Our algorithm's primary objective is to determine whether the given string can be broken down into a sequence of words present in the dictionary. To achieve this, we use a dynamic programming approach, maintaining an array to keep track of the possibility of forming valid sequences up to every index of the string. The primary idea is to iterate through the string and, at each step, check all possible word endings at the current position. If a valid word is found, and the starting position of that word was marked as achievable, we mark the current position as achievable too.

  1. Initialization:

    • Begin by initializing a boolean array dp of size n+1, where n is the length of the string. This array will record whether the string can be segmented up to a certain index. We set the first element, dp[0], to true since an empty string can always be segmented.
  2. Dynamic Programming:

    • Iterate over the length of the string.
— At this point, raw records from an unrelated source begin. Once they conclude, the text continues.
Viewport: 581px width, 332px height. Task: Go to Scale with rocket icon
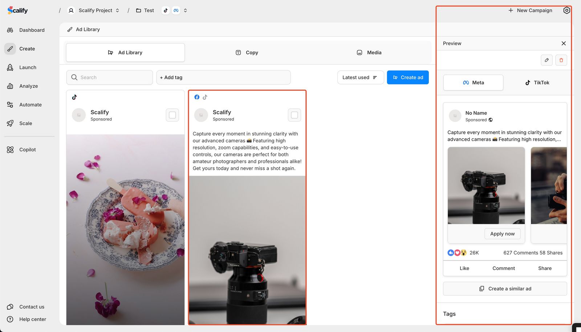pyautogui.click(x=25, y=123)
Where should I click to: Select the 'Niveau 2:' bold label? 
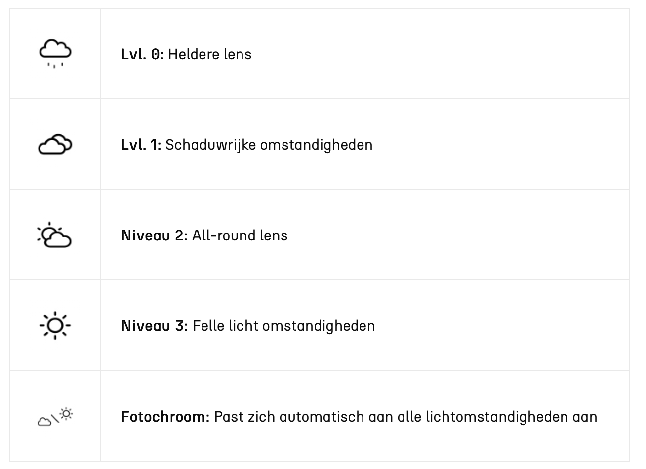click(155, 235)
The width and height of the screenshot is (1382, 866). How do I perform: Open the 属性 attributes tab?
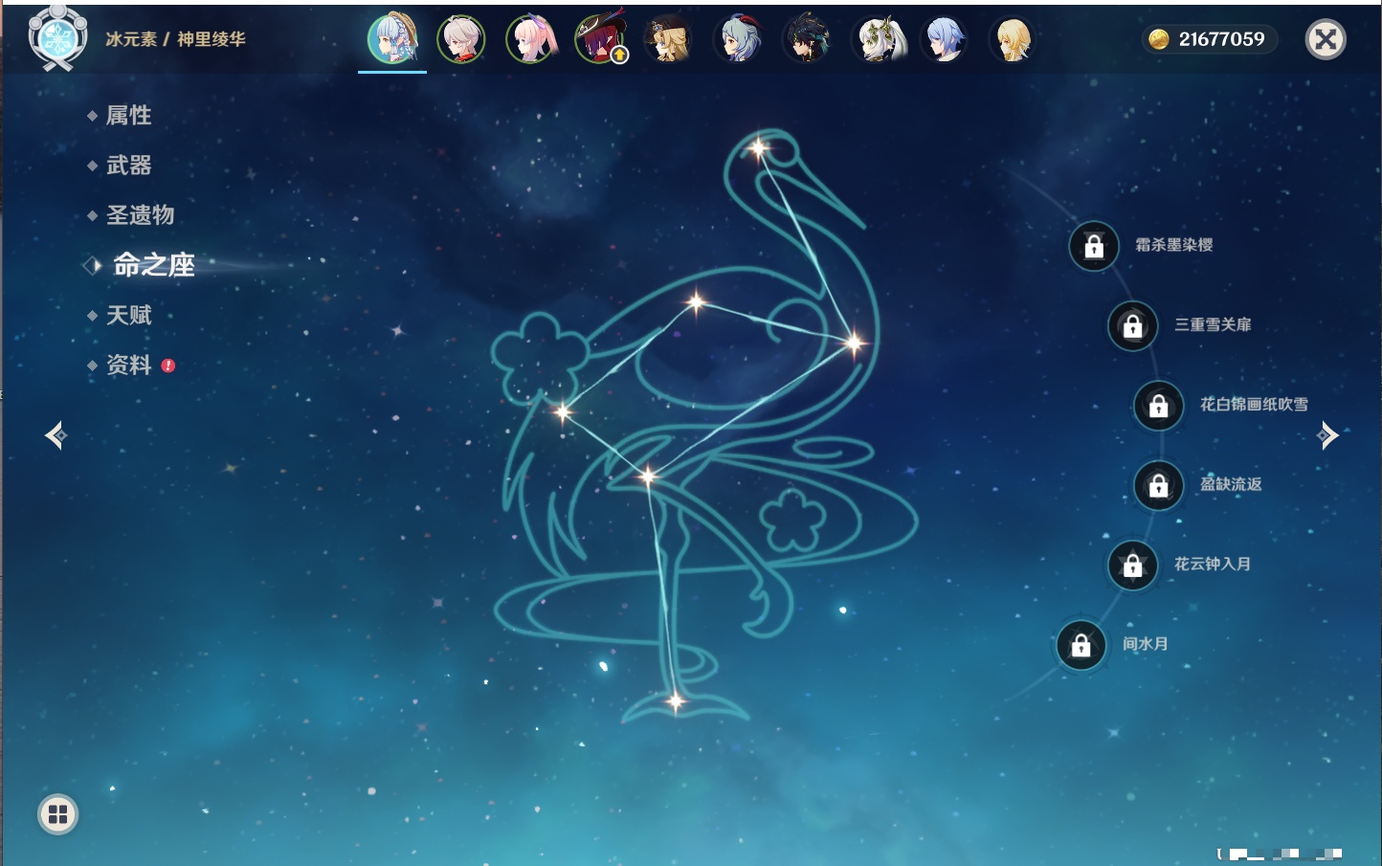[x=128, y=116]
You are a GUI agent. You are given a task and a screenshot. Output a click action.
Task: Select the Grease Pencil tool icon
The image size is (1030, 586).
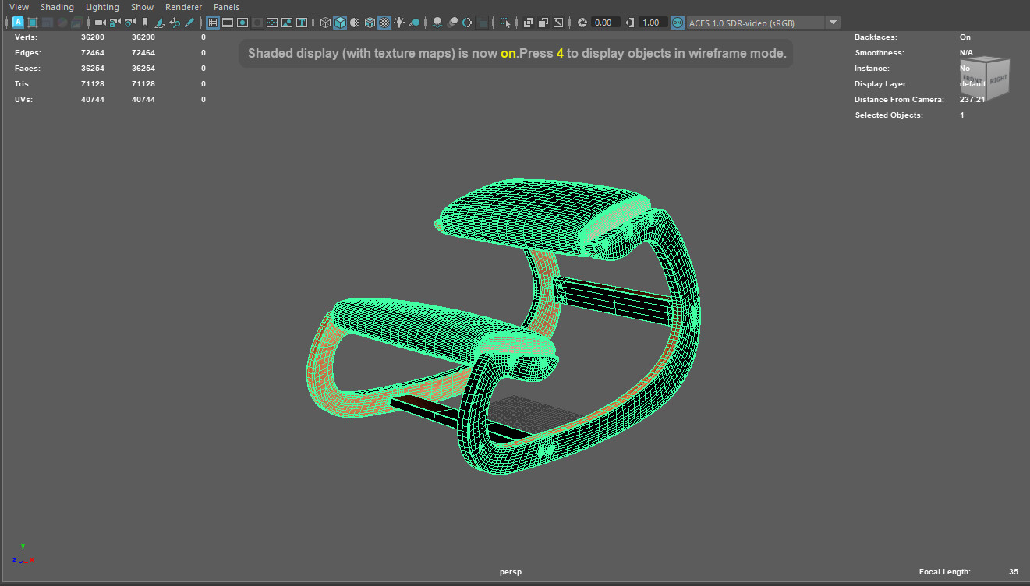pyautogui.click(x=189, y=23)
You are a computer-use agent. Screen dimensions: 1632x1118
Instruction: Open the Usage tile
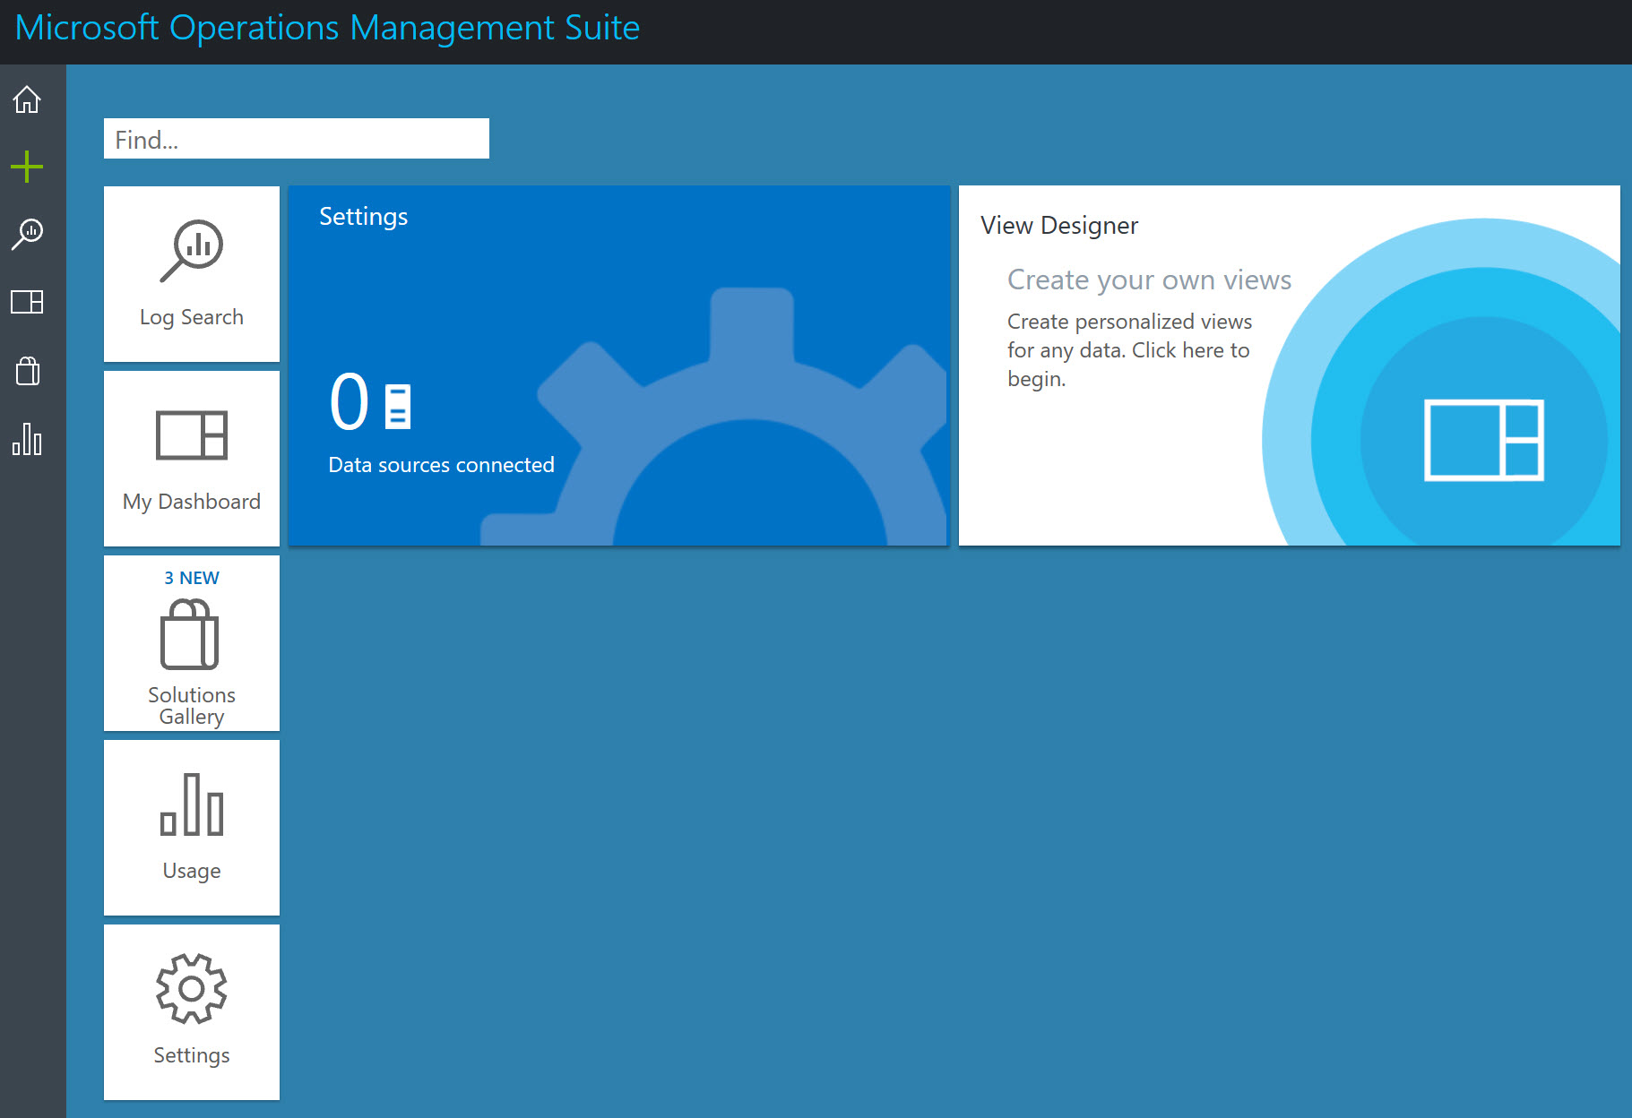[192, 828]
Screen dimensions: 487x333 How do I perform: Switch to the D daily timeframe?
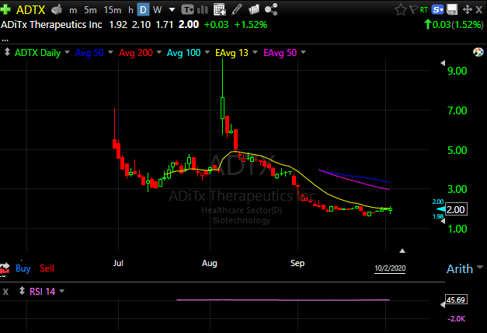pyautogui.click(x=143, y=10)
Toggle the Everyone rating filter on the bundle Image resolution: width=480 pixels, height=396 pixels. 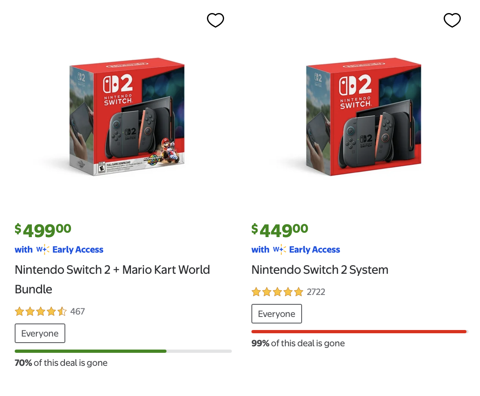pyautogui.click(x=40, y=333)
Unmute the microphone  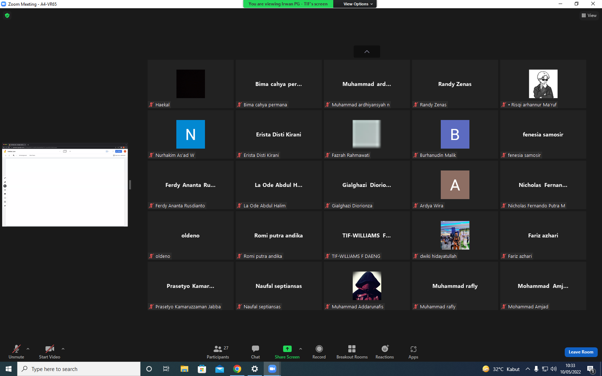tap(16, 352)
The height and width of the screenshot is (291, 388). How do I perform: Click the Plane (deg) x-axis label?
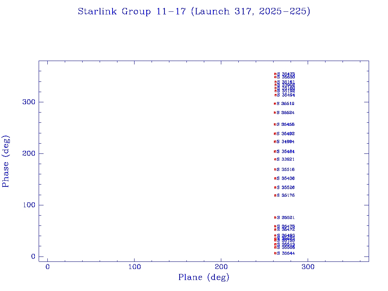click(204, 278)
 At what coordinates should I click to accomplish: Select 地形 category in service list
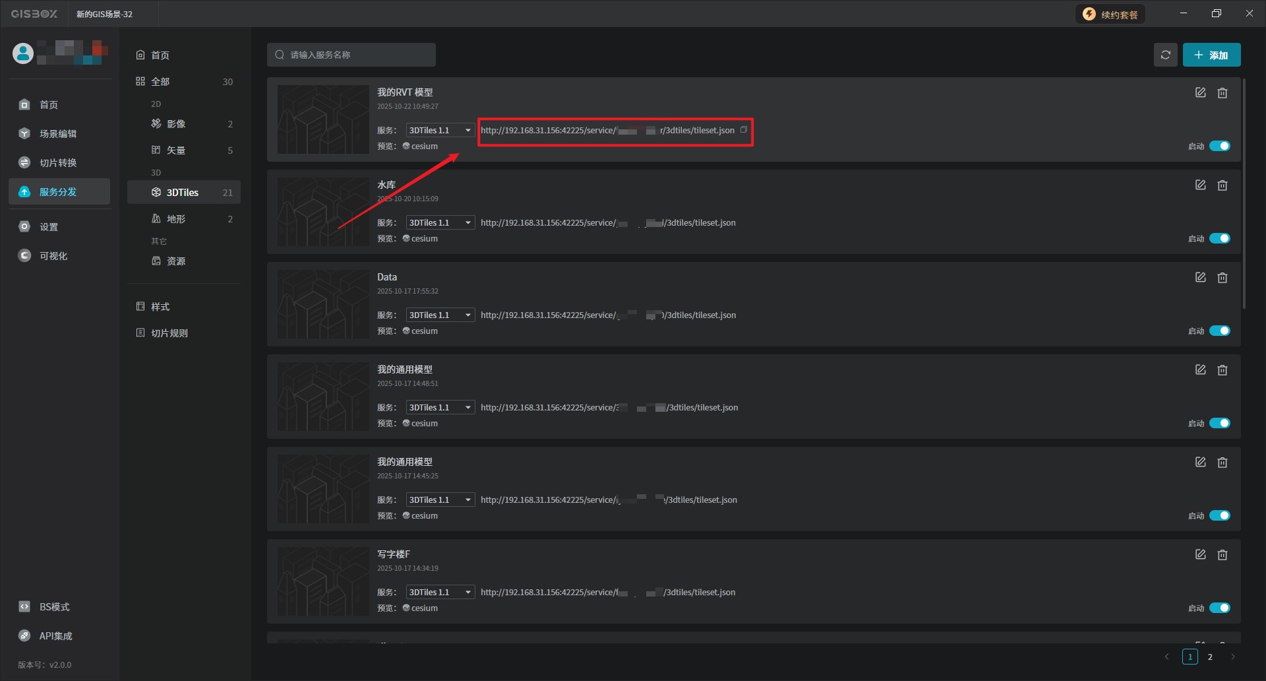176,219
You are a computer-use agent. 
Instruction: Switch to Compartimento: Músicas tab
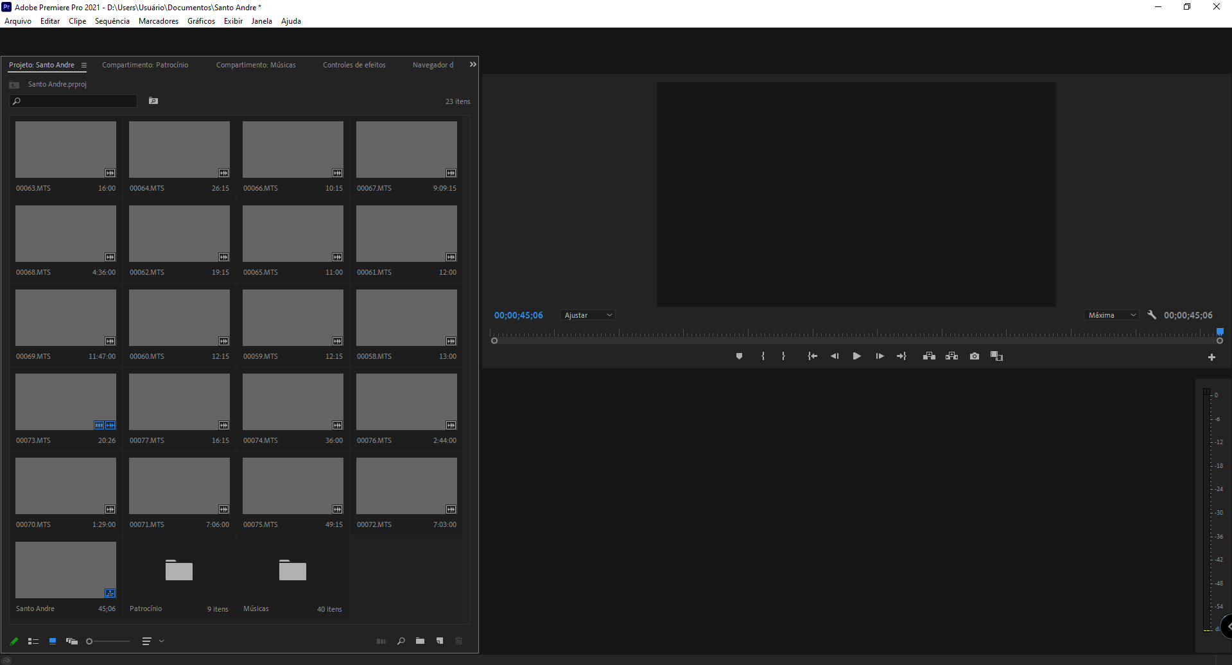(x=256, y=64)
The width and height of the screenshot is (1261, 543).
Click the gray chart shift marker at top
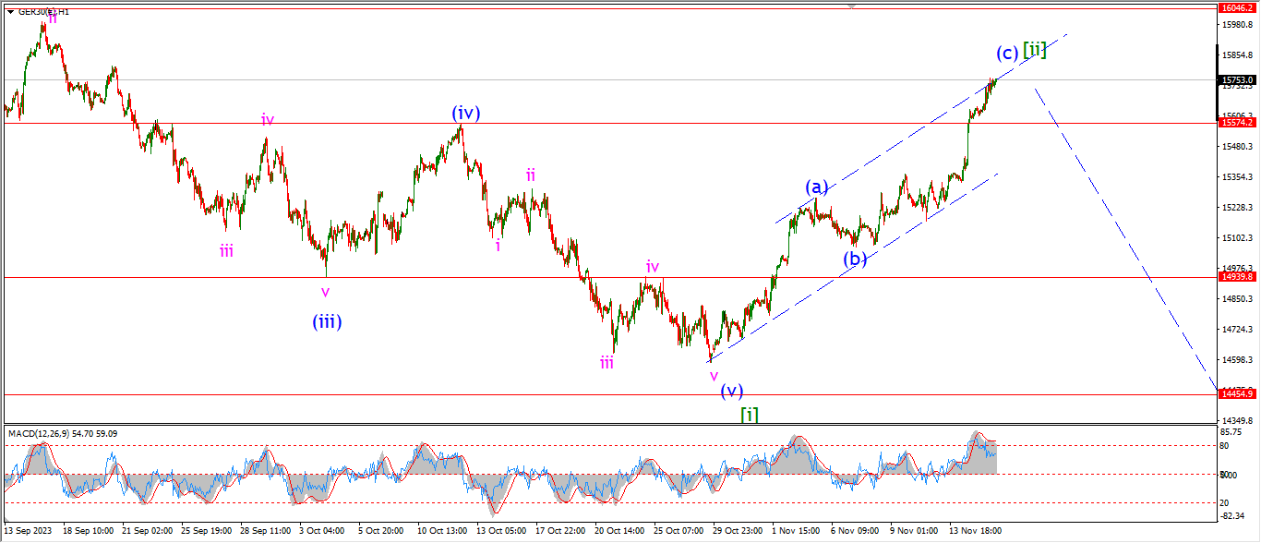pos(851,6)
For each index i, verify every substring ending at i and see if it exists in the dictionary.
    • If a valid word is found and the starting position (denoted as dp[j]) of the substring is true, set dp[i+1] to true.
    • Proceed in this manner until you reach the end of the string.
  3. Result:

    • Once the iteration is complete, the value of dp[n] will indicate if the entire string can be segmented into dictionary words or not.
  4. Optimization:

    • For faster lookups, convert the word dictionary into a set. This ensures constant time complexity when searching for words in the dictionary.

Algorithm Walkthrough

Given the string "helloworld" and dictionary ["hello", "world", "hell", "low"]:

  • Initialize dp to [true, false, false, ..., false] (length = 11 since "helloworld" has 10 characters).
  • For i = 0, substring = "h". It's not in the dictionary, so move to next.
  • For i = 1, substring = "he", "h". Neither is in the dictionary.
  • For i = 4, substring = "hello", which is in the dictionary and dp[0] is true. So, set dp[5] to true.
  • Continuing this, when we get to i = 9, substring = "world" is in the dictionary, and dp[5] is true, so we set dp[10] to true.
  • Finally, dp[10] is true, so "helloworld" can be segmented.

Code

Python3
Python3

Complexity Analysis

  • Time Complexity: O(n^2) due to the two nested loops where we check all possible substrings.
  • Space Complexity: O(n) for the DP array and the word set.